Temporal Overlapping Prediction: A Self-supervised Pre-training Method for LiDAR Moving Object Segmentation
Ziliang Miao, Runjian Chen, Yixi Cai, Buwei He, Wenquan Zhao, Wenqi Shao, Bo Zhang, Fu Zhang
TL;DR
This work tackles the labeling burden in LiDAR Moving Object Segmentation (MOS) by introducing Temporal Overlapping Prediction (TOP), a self-supervised pre-training method that leverages occupancy changes of temporal overlapping points observed across the current and adjacent LiDAR scans. TOP pre-trains a sparse 4D UNet encoder by predicting occupancy states of overlapping points and by reconstructing current scene occupancy, avoiding noisy flow learning inherent in forecasting approaches.
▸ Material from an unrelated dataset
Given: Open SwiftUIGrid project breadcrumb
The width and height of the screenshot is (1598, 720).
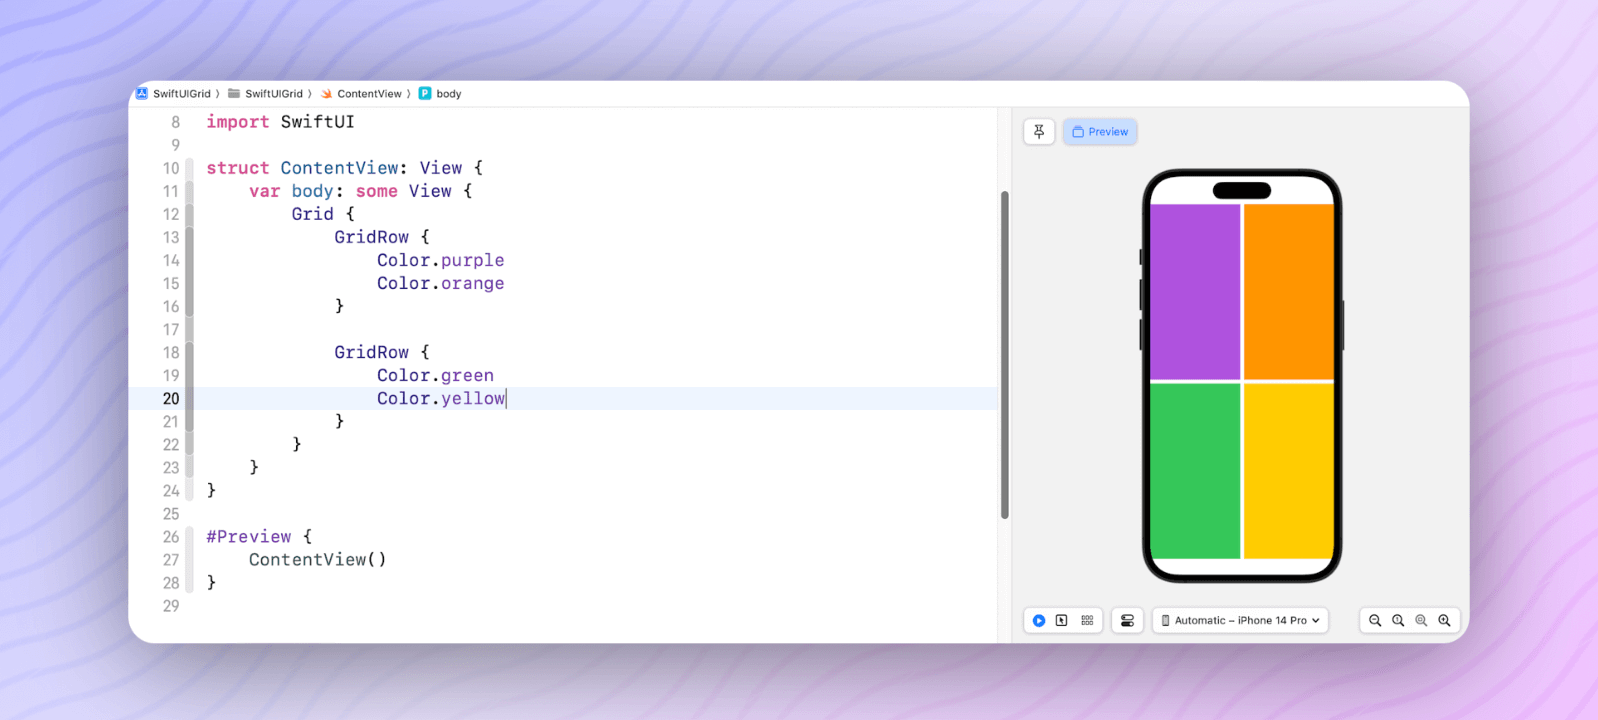Looking at the screenshot, I should pos(180,94).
Through extensive few-shot and cross-dataset experiments on nuScenes and SemanticKITTI, TOP consistently improves object-level Recall$_{\text{obj}}$ and, to a degree, IoU$_{\text{w/o}}$, demonstrating strong transferability across LiDAR setups and applicability to related tasks like semantic segmentation. The results underscore the method’s practical significance for robust dynamic object perception in autonomous systems, with potential extensions to other temporal perception tasks.
Abstract
Moving object segmentation (MOS) on LiDAR point clouds is crucial for autonomous systems like self-driving vehicles. Previous supervised approaches rely heavily on costly manual annotations, while LiDAR sequences naturally capture temporal motion cues that can be leveraged for self-supervised learning. In this paper, we propose Temporal Overlapping Prediction (TOP), a self-supervised pre-training method that alleviate the labeling burden for MOS. TOP explores the temporal overlapping points that commonly observed by current and adjacent scans, and learns spatiotemporal representations by predicting the occupancy states of temporal overlapping points. Moreover, we utilize current occupancy reconstruction as an auxiliary pre-training objective, which enhances the current structural awareness of the model. We conduct extensive experiments and observe that the conventional metric Intersection-over-Union (IoU) shows strong bias to objects with more scanned points, which might neglect small or distant objects. To compensate for this bias, we introduce an additional metric called mIoU_obj to evaluate object-level performance. Experiments on nuScenes and SemanticKITTI show that TOPoutperforms both supervised training-from-scratch baseline and other self-supervised pre-training baselines by up to 28.77% relative improvement, demonstrating strong transferability across LiDAR setups and generalization to other tasks. Code and pre-trained models will be publicly available upon publication.